> **TASKS TO PERFORM**
a. Summarize the methods passage on grafting deprenyl-treated cells in two sentences.
b. Write the next part of the methods passage on grafting deprenyl-treated cells, starting after its last sentence.

To harvest donor cells for transplantation experiments, BrdU labeled deprenyl-treated cells (3) were incubated with 0.25% trypsin/0.04% EDTA at room temperature for 5 minutes. Cell suspension was then prepared at a concentration of 2×105 cells in 5 µl medium. The cell viability was ~90% just prior to grafting. The cell suspension was injected into the injured striatum of each rat by using a stereotaxic apparatus and automatic microinjection pump at an injection rate of 1 µl/min (32).
Hemiparkinsonian rats were randomly divided into three groups: i. those that received only medium (control), ii. those transplanted with BMSCs, and iii. those that received an injection of deprenyl-treated cells.
Table 1.
The primers used for reverse transcription-polymerase chain reaction analysis
| Gene | Predicted size | Primer sequence | Accession number |
|---|---|---|---|
| B2M | 318 bp | F: 5'-CCG TGA TCT TTC TGG TGC TT-3' | NM-012512 |
| R: 5'-TTT TGG GCT TCA GAG TG-3' | |||
| Nurrl | 638 bp | F: 5 ׳-TCC CGG AGG AAC TGC ACT TCG-3' | U-72345 |
| R: 5 ׳-GTG TCT TCC TCT GCT CGA TCA-3' | |||
| TH | 276 bp | F: 5'-TGT CAC GTC CCC AAG GTT CAT -3' | NM-012740 |
| R: 5'–CGT GGG ACC AAT GTC TTC AGT G- 3' | |||
Immunohistochemical study
Identification of BrdU-labeled cells was performed via immunocytochemical staining. Six weeks after implantation, animals were anesthetized and transcardially perfused. Rats' brains were postfixed with 4% paraformaldehyde, processed for paraffin embedding, and sectioned into 5 µm thicknesses.

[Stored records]
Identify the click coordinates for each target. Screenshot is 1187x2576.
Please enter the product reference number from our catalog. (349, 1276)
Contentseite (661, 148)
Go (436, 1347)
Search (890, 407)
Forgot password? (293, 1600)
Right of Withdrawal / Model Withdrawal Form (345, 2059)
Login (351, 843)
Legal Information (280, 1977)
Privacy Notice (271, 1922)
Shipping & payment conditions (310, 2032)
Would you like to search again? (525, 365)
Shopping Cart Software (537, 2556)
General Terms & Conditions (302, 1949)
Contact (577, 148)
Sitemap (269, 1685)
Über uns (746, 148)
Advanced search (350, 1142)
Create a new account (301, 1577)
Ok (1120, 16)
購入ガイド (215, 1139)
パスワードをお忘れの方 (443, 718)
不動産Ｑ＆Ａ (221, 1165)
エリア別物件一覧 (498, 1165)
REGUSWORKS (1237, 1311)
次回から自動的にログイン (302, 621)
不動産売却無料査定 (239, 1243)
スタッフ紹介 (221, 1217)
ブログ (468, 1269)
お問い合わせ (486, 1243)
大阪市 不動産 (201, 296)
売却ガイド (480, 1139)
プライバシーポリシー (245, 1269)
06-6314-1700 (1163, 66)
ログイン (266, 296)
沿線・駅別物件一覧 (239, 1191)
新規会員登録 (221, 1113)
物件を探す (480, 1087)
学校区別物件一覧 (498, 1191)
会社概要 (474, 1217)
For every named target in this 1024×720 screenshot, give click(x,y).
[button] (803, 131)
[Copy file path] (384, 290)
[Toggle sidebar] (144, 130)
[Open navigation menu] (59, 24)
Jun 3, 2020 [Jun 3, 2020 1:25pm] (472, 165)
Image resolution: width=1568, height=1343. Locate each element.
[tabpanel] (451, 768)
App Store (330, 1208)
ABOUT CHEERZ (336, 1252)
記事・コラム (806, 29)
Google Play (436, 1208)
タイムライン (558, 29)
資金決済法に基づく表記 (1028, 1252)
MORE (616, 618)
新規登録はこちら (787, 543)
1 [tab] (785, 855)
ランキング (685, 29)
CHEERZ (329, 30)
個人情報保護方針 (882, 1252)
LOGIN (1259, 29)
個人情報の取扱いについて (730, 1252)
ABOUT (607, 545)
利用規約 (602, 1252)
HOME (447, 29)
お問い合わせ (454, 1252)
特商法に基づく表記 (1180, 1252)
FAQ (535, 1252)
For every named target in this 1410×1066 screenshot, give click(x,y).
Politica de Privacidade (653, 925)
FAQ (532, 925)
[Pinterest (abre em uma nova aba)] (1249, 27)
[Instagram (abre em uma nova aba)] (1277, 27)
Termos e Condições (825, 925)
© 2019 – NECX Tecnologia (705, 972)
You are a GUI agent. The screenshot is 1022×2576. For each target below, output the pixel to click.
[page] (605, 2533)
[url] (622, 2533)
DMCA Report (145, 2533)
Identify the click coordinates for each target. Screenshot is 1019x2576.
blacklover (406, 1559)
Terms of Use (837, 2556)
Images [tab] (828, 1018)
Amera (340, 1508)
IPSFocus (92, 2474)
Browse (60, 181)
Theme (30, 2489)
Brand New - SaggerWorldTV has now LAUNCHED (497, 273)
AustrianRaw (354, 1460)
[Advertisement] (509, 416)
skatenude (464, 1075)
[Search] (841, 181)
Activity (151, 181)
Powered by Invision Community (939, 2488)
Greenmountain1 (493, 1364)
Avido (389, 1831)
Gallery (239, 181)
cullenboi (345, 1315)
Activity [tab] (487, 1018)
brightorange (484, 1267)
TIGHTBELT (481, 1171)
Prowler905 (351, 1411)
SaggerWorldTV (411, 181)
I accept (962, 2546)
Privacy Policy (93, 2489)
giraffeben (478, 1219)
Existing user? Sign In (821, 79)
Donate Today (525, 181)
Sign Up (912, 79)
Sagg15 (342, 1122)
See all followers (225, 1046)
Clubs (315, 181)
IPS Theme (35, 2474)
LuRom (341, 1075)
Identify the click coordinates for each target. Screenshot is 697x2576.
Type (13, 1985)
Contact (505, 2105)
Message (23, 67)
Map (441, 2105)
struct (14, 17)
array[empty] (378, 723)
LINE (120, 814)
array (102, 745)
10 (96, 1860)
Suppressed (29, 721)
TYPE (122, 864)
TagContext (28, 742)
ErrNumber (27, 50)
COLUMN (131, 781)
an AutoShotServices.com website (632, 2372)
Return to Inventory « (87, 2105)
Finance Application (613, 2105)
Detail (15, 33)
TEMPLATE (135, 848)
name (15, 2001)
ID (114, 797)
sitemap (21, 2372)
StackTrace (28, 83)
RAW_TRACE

> **ANSWERS TO EACH TASK**
a. BrdU-labeled, deprenyl-treated cells were detached with trypsin/EDTA, prepared as a suspension with about 90% viability, and injected stereotaxically into the injured striatum of hemiparkinsonian rats at 1 µl/min. The rats were randomly assigned to medium-only, BMSC, or deprenyl-treated cell groups, and six weeks after implantation their brains were perfused, postfixed, paraffin-embedded, and cut into 5 µm sections to identify the BrdU-labeled cells.

b.
A series of sections were prepared for BrdU, TH, and NF-200 immunostaining. A number of the paraformaldehyde-fixed brains were incubated in 30% sucrose until they sank. Sections were cut on a freezing microtome at 40 µm, and processed for TH and BrdU immunohistochemistry.
The sections were rehydrated, incubated in 50% formamide/2X standard sodium citrate (SSC: 0.3 M NACl, 0.03 M sodium citrate) for 120 minutes at 60˚C, washed with 2X SSC for 10 minutes (both at room temperature), incubated in 2N HCl at 37˚C for 30 minutes, rinsed in 0.1 boric acid (pH=8.5) for 10 minutes, and washed in PBS. The sections were then incubated in blocking serum, followed by incubation with mouse anti-BrdU monoclonal antibody (Sigma, St. Louis, MO, USA, B2531) or anti- TH antibody overnight at 4˚C, and followed by labeling with anti-mouse IgG-peroxidase antibody in goat (Sigma, A9917, USA) for 2 hours at room temperature (33).
For double immunostaining, some sections were incubated with mouse anti-BrdU monoclonal antibody and subsequently with secondary antibody conjugated with rhodamine, while the secondary antibody for anti-NF200 or anti- TH antibodies was conjugated with FITC. Finally the two images were merged.
Statistical analysis
Statistical analyses were carried out using one-way ANOVA with Tukey’s multiple comparison. For each parameter, the significance level was determined using SPSS (version 16). Data are expressed as mean ± SEM. P≤0.05 was considered statistically significant.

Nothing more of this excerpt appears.